In my last post I posed a question –
If we use the example of traditional literacy, reading/writing, it is inseparably paired with language – so what accompanies digital literacy?
Doug Belshaw wrote a great response to that post and it’s prompted me to ponder that concept a little more. Doug explains that literacy is not a simple concept and that
The best we can hope for with new ‘literacies’ (and we’re using that in a metaphorical way) is to define forms of literacy in particular context. In other words, a community comes together to decide what constitutes literate practices within their given domain. This can be done through consensus or through authority.
My emphasis is there because that process (or the lack thereof) is what spurned my initial questions. There’s been rapid adoption of the term Digital Literacy, but for such a difficult concept there hasn’t been much discussion at a local level. I think that reason for that is that there’s little, if any, clarity on how to discuss it. We can define practices and outcomes, which is really important, but there’s something missing because nothing links these things together. What is at the heart of this idea? Something foundational with which to discuss digital literacy is missing – a vocabulary, a taxonomy, a framework, a standard – and without it there’s nothing to support a frank and open discussion and provide some boundaries to work within.
What’s the thread that allows us to discuss and contextualise traditional literacy? Language.
So I went back to that original post and that question popped out again at me. I asked myself how does that relationship between language and literacy work? The thing that started to emerge was a concept gleaned from the experience of reading James Gleick’s The Information about abstraction of information and the transition from oral to written communication. To this degree literacy gave us a way of discussing the translation of information from a physical and oral tradition, into the codified and symbolic system of written text. It’s a bit of a leap, a bit hazy and very much a raw idea which needs far more context put around it, but that book has had a profound impact on the way I see the world and changed the way I think about these kinds of issues.

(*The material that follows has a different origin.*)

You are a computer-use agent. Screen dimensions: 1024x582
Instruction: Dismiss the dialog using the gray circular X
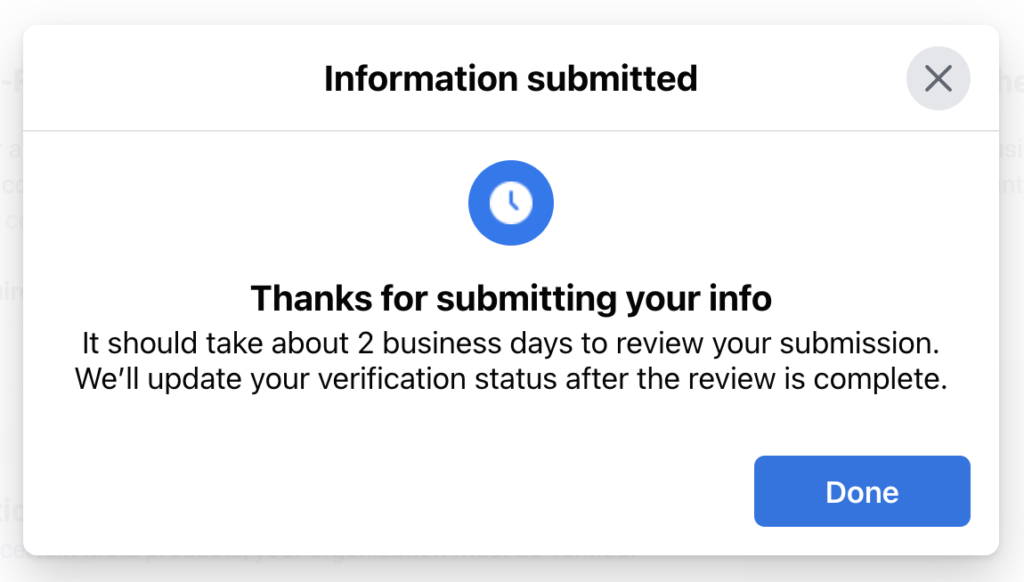tap(938, 78)

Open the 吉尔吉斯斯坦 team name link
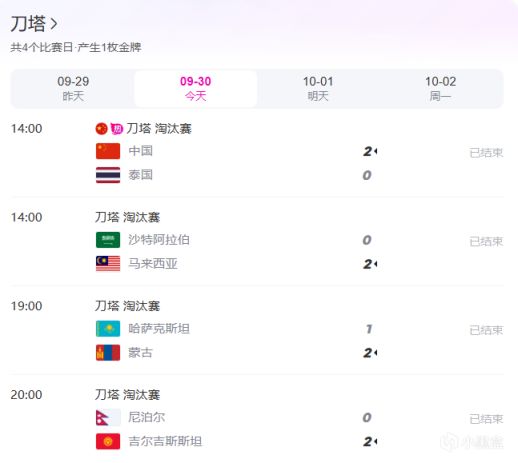pos(165,441)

So with that in my mind I decided to shift the question – What are we trying to encode in our digital environment that’s similar to the way that text functions for oral language? What is distinct and different from text? In the haze of a slightly insomniac stupor what came to me was interaction.

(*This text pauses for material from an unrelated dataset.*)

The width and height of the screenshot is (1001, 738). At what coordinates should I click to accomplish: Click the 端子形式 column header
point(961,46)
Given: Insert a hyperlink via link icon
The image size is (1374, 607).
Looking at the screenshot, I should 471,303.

In the same way that we pair literacy with language – what if digital literacy was paired with interaction?
We use “literacy” in a sense to understand the abstraction of an oral language into a visual set of symbols. Literacy is then seen as being the development of skills to understand, construct, interpret and invent the conventions of this symbolic abstraction.
If we then use “digital literacy” in the same way it can be seen as a way to understand the abstraction of interaction into an entirely constructed and virtual environment. Digital literacy becomes the vehicle for which we can discuss translating real world interactions that are based on our physical and analogue selves.
What connects these two ideas of literacy is abstraction – changing the way something is represented beyond the constraints of the physical. That’s the connection here between what the written and read text does to our oral and physical language and what a digital environment does to our physical ability to interact with our world and each other. Both are abstractions that enable us to go beyond the physical and temporal constraints of the physical world. They both allow us as people and as disembodied ideas to connect, exchange, teach and learn in ways that are unimaginable when trapped by the physical constraints of the body and our environment. Both forms of literacy can perhaps be measured by how successful we are in untethering ourselves from the physical world and transport, connect, communicate, share and engage with those ideas, concepts and processes in ways we cannot physically manipulate.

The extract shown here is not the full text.